**Work request**: Each entry must be duplicated precisely, with nothing left out.

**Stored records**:
Content starts
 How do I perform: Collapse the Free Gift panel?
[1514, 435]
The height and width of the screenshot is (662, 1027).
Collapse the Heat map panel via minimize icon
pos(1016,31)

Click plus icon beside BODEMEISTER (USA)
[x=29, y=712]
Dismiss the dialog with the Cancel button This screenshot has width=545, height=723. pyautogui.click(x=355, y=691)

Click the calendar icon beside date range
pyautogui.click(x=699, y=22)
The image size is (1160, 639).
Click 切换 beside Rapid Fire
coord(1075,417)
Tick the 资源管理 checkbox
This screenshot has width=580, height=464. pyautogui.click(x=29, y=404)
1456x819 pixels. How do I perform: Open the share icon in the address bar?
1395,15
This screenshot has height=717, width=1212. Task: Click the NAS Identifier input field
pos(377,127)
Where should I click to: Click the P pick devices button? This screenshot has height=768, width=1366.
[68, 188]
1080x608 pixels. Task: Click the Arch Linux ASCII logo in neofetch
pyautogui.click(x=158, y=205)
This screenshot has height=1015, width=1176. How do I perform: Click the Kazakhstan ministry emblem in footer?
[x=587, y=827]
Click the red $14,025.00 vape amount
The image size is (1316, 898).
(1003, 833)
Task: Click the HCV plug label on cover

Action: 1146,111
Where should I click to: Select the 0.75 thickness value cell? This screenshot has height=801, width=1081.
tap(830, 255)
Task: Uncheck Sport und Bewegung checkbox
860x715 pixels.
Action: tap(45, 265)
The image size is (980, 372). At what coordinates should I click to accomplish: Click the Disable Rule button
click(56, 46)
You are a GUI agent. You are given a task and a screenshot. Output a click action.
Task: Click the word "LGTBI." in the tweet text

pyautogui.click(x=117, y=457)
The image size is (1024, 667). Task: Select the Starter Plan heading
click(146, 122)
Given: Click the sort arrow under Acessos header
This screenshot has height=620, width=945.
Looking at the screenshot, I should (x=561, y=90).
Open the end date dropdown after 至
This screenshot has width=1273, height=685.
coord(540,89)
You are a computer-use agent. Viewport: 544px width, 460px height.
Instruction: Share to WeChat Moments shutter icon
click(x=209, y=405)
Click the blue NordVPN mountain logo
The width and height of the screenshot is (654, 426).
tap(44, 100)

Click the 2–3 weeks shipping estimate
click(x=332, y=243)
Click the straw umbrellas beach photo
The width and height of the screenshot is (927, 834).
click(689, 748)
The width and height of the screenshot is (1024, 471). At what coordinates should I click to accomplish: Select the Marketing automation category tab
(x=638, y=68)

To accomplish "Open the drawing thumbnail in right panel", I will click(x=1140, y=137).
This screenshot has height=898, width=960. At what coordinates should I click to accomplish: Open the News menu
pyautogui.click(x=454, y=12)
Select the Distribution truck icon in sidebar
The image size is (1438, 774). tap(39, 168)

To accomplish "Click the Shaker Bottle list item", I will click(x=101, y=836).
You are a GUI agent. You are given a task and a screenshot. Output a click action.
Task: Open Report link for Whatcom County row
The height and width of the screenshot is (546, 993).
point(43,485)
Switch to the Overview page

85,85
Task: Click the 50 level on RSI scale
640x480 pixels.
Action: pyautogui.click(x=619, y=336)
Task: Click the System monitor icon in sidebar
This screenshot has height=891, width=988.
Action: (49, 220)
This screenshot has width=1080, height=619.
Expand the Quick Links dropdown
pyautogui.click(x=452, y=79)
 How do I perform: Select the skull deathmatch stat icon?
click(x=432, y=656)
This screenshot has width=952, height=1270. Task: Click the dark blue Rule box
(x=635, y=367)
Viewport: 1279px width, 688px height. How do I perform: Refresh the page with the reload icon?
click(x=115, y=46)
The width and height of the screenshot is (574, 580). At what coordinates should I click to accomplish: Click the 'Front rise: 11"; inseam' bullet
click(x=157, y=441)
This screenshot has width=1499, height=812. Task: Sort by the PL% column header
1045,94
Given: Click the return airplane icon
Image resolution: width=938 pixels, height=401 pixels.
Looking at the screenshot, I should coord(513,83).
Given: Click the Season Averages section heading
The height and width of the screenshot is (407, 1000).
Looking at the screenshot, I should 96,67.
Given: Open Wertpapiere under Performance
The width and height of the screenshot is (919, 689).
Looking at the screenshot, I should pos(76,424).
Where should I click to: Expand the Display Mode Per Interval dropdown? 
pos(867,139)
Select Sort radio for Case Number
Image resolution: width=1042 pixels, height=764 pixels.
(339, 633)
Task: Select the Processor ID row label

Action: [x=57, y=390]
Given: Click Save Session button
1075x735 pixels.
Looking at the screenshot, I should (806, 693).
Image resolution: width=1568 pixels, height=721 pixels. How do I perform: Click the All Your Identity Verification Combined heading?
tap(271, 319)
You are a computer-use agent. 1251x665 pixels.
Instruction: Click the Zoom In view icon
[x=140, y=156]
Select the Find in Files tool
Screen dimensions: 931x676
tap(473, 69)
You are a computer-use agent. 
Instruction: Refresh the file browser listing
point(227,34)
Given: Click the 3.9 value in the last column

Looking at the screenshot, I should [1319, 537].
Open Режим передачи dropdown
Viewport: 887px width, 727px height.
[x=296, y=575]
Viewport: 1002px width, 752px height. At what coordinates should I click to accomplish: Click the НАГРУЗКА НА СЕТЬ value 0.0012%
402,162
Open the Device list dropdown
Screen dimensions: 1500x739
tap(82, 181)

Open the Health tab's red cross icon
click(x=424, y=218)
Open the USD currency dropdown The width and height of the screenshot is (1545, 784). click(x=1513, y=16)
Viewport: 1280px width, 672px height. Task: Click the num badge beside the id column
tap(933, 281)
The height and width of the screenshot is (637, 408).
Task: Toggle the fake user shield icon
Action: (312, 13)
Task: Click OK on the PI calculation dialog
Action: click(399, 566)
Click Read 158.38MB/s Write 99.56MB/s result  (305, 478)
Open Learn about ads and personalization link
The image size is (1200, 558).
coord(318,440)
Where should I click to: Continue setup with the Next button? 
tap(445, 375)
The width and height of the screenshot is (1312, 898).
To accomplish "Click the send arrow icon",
Content ends
**Expected output**:
 How do I perform: Collapse the Free Gift panel?
[1514, 435]
The height and width of the screenshot is (662, 1027).
Collapse the Heat map panel via minimize icon
pos(1016,31)

Click plus icon beside BODEMEISTER (USA)
[x=29, y=712]
Dismiss the dialog with the Cancel button This screenshot has width=545, height=723. pyautogui.click(x=355, y=691)

Click the calendar icon beside date range
pyautogui.click(x=699, y=22)
The image size is (1160, 639).
Click 切换 beside Rapid Fire
coord(1075,417)
Tick the 资源管理 checkbox
This screenshot has width=580, height=464. pyautogui.click(x=29, y=404)
1456x819 pixels. How do I perform: Open the share icon in the address bar?
1395,15
This screenshot has height=717, width=1212. Task: Click the NAS Identifier input field
pos(377,127)
Where should I click to: Click the P pick devices button? This screenshot has height=768, width=1366.
[68, 188]
1080x608 pixels. Task: Click the Arch Linux ASCII logo in neofetch
pyautogui.click(x=158, y=205)
This screenshot has height=1015, width=1176. How do I perform: Click the Kazakhstan ministry emblem in footer?
[x=587, y=827]
Click the red $14,025.00 vape amount
The image size is (1316, 898).
(1003, 833)
Task: Click the HCV plug label on cover

Action: 1146,111
Where should I click to: Select the 0.75 thickness value cell? This screenshot has height=801, width=1081.
tap(830, 255)
Task: Uncheck Sport und Bewegung checkbox
860x715 pixels.
Action: tap(45, 265)
The image size is (980, 372). At what coordinates should I click to accomplish: Click the Disable Rule button
click(56, 46)
You are a GUI agent. You are given a task and a screenshot. Output a click action.
Task: Click the word "LGTBI." in the tweet text

pyautogui.click(x=117, y=457)
The image size is (1024, 667). Task: Select the Starter Plan heading
click(146, 122)
Given: Click the sort arrow under Acessos header
This screenshot has height=620, width=945.
Looking at the screenshot, I should (x=561, y=90).
Open the end date dropdown after 至
This screenshot has width=1273, height=685.
coord(540,89)
You are a computer-use agent. Viewport: 544px width, 460px height.
Instruction: Share to WeChat Moments shutter icon
click(x=209, y=405)
Click the blue NordVPN mountain logo
The width and height of the screenshot is (654, 426).
tap(44, 100)

Click the 2–3 weeks shipping estimate
click(x=332, y=243)
Click the straw umbrellas beach photo
The width and height of the screenshot is (927, 834).
click(689, 748)
The width and height of the screenshot is (1024, 471). At what coordinates should I click to accomplish: Select the Marketing automation category tab
(x=638, y=68)

To accomplish "Open the drawing thumbnail in right panel", I will click(x=1140, y=137).
This screenshot has height=898, width=960. At what coordinates should I click to accomplish: Open the News menu
pyautogui.click(x=454, y=12)
Select the Distribution truck icon in sidebar
The image size is (1438, 774). tap(39, 168)

To accomplish "Click the Shaker Bottle list item", I will click(x=101, y=836).
You are a GUI agent. You are given a task and a screenshot. Output a click action.
Task: Open Report link for Whatcom County row
The height and width of the screenshot is (546, 993).
point(43,485)
Switch to the Overview page

85,85
Task: Click the 50 level on RSI scale
640x480 pixels.
Action: pyautogui.click(x=619, y=336)
Task: Click the System monitor icon in sidebar
This screenshot has height=891, width=988.
Action: (49, 220)
This screenshot has width=1080, height=619.
Expand the Quick Links dropdown
pyautogui.click(x=452, y=79)
 How do I perform: Select the skull deathmatch stat icon?
click(x=432, y=656)
This screenshot has width=952, height=1270. Task: Click the dark blue Rule box
(x=635, y=367)
Viewport: 1279px width, 688px height. How do I perform: Refresh the page with the reload icon?
click(x=115, y=46)
The width and height of the screenshot is (574, 580). At what coordinates should I click to accomplish: Click the 'Front rise: 11"; inseam' bullet
click(x=157, y=441)
This screenshot has width=1499, height=812. Task: Sort by the PL% column header
1045,94
Given: Click the return airplane icon
Image resolution: width=938 pixels, height=401 pixels.
Looking at the screenshot, I should coord(513,83).
Given: Click the Season Averages section heading
The height and width of the screenshot is (407, 1000).
Looking at the screenshot, I should 96,67.
Given: Open Wertpapiere under Performance
The width and height of the screenshot is (919, 689).
Looking at the screenshot, I should pos(76,424).
Where should I click to: Expand the Display Mode Per Interval dropdown? 
pos(867,139)
Select Sort radio for Case Number
Image resolution: width=1042 pixels, height=764 pixels.
(339, 633)
Task: Select the Processor ID row label

Action: [x=57, y=390]
Given: Click Save Session button
1075x735 pixels.
Looking at the screenshot, I should (806, 693).
Image resolution: width=1568 pixels, height=721 pixels. How do I perform: Click the All Your Identity Verification Combined heading?
tap(271, 319)
You are a computer-use agent. 1251x665 pixels.
Instruction: Click the Zoom In view icon
[x=140, y=156]
Select the Find in Files tool
Screen dimensions: 931x676
tap(473, 69)
You are a computer-use agent. 
Instruction: Refresh the file browser listing
point(227,34)
Given: Click the 3.9 value in the last column

Looking at the screenshot, I should [1319, 537].
Open Режим передачи dropdown
Viewport: 887px width, 727px height.
[x=296, y=575]
Viewport: 1002px width, 752px height. At what coordinates should I click to accomplish: Click the НАГРУЗКА НА СЕТЬ value 0.0012%
402,162
Open the Device list dropdown
Screen dimensions: 1500x739
tap(82, 181)

Open the Health tab's red cross icon
click(x=424, y=218)
Open the USD currency dropdown The width and height of the screenshot is (1545, 784). click(x=1513, y=16)
Viewport: 1280px width, 672px height. Task: Click the num badge beside the id column
tap(933, 281)
The height and width of the screenshot is (637, 408).
Task: Toggle the fake user shield icon
Action: (312, 13)
Task: Click OK on the PI calculation dialog
Action: click(399, 566)
Click Read 158.38MB/s Write 99.56MB/s result  (305, 478)
Open Learn about ads and personalization link
The image size is (1200, 558).
coord(318,440)
Where should I click to: Continue setup with the Next button? 
tap(445, 375)
The width and height of the screenshot is (1312, 898).
To accomplish "Click the send arrow icon",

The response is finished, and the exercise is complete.